Needed and excluded features ============================
Needed features
* Bytes strings: bytes, bytearray and memoryview types * Format integer numbers as decimal * Padding with spaces and null bytes * "%s" should use the buffer protocol, not str()
The feature set is minimal to keep the implementation as simple as possible to limit the cost of the implementation. ``str % args`` and ``str.format(args)`` are already complex and difficult to maintain, the code is heavily optimized.
Excluded features:
* no implicit conversion from Unicode to bytes (ex: encode to ASCII or to Latin1) * Locale support (``{!n}`` format for numbers). Locales are related to text and usually to an encoding. * ``repr()``, ``ascii()``: ``%r``, ``{!r}``, ``%a`` and ``{!a}`` formats. ``repr()`` and ``ascii()`` are used to debug, the output is displayed a terminal or a graphical widget. They are more related to text. * Attribute access: ``{obj.attr}`` * Indexing: ``{dict[key]}`` * Features of struct.pack(). For example, format a number as 32 bit unsigned integer in network endian. The ``struct.pack()`` can be used to prepare arguments, the implementation should be kept simple. * Features of int.to_bytes(). * Features of ctypes. * New format protocol like a new ``__bformat__()`` method. Since the * list of supported types is short, there is no need to add a new protocol. Other types must be explicitly casted. * Alternate format for integer. For example, ``'{|#x}'.format(0x123)`` to get ``0x123``. It is more related to debug, and the prefix can be easily be written in the format string (ex: ``0x%x``). * Relation with format() and the __format__() protocol. bytes.format() and str.format() are unrelated.
Unknown:
* Format integer to hexadecimal? ``%x`` and ``%X`` * Format integer to octal? ``%o`` * Format integer to binary? ``{!b}`` * Alignment? * Truncating? Truncate or raise an error? * format keywords? ``b'{arg}'.format(arg=5)`` * ``str % dict`` ? ``b'%(arg)s' % {'arg': 5)`` * Floating point number? * ``%i``, ``%u`` and ``%d`` formats for integer numbers? * Signed number? ``%+i`` and ``%-i``
bytes % args ============
Formatters:
* ``"%c"``: one byte * ``"%s"``: integer or bytes strings * ``"%20s"`` pads to 20 bytes with spaces (``b' '``) * ``"%020s"`` pads to 20 bytes with zeros (``b'0'``) * ``"%\020s"`` pads to 20 bytes with null bytes (``b'\0'``)

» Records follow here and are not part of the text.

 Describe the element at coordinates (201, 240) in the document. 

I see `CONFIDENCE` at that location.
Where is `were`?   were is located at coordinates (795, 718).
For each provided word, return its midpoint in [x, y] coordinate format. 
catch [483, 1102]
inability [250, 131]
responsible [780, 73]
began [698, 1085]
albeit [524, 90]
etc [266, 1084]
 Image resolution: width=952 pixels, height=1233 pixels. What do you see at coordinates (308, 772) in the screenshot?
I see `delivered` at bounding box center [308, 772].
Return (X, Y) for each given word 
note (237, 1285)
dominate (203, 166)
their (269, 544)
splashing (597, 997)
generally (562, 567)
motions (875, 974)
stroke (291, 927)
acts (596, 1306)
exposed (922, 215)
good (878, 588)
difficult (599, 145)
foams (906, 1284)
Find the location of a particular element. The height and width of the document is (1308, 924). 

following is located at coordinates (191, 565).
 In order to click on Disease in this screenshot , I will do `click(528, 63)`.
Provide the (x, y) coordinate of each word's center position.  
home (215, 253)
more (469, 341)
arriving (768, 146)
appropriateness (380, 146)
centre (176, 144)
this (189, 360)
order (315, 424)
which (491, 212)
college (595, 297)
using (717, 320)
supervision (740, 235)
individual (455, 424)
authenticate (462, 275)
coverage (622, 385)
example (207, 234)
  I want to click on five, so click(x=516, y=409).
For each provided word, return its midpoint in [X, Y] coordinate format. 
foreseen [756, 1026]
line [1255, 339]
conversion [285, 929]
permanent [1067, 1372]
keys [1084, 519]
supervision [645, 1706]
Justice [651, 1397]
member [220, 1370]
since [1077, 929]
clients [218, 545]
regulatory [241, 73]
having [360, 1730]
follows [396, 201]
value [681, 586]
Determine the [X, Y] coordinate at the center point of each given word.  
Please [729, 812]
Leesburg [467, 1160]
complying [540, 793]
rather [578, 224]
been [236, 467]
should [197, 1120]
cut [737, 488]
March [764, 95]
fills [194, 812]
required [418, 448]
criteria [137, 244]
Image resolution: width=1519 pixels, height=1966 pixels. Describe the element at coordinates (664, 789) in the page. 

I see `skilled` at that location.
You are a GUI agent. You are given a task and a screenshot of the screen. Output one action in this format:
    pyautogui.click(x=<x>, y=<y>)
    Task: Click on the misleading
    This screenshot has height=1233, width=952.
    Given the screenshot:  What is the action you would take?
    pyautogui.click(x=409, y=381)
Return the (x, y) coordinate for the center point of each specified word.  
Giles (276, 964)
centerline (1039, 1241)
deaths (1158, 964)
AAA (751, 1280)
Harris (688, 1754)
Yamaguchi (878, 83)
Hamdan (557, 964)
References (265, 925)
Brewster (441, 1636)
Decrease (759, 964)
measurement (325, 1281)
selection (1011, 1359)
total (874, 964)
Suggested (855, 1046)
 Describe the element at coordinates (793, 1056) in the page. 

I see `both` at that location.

bytes.format(args) ==================
Formatters:
* ``"{!c}"``: one byte * ``"{!s}"``: integer or bytes strings * ``"{!.20s}"`` pads to 20 bytes with spaces (``b' '``) * ``"{!.020s}"`` pads to 20 bytes with zeros (``b'0'``) * ``"{!\020s}"`` pads to 20 bytes with null bytes (``b'\0'``)
Examples ========
* ``b'a%sc%s' % (b'b', 4)`` gives ``b'abc4'`` * ``b'a{}c{}'.format(b'b', 4)`` gives ``b'abc4'`` * ``b'%c'`` % 88`` gives ``b'X``' * ``b'%%'`` gives ``b'%'``
Criticisms ==========
* The development cost and maintenance cost. * In 3.3 encoding to ascii or latin1 is as fast as memcpy * Developers must work around the lack of bytes%args and bytes.format(args) anyway to support Python 3.0-3.4 * bytes.join() is consistently faster than format to join bytes strings. * Formatting functions can be implemented in a third party module
References ==========
* `Issue #3982: support .format for bytes <http://bugs.python.org/issue3982>`_ * `Mercurial project <http://mercurial.selenic.com/>`_ * `Twisted project <http://twistedmatrix.com/trac/>`_ * `Documentation of Python 2 formatting (str % args) <http://docs.python.org/2/library/stdtypes.html#string-formatting>`_ * `Documentation of Python 2 formatting (str.format) <http://docs.python.org/2/library/string.html#formatstrings>`_
Copyright =========
This document has been placed in the public domain.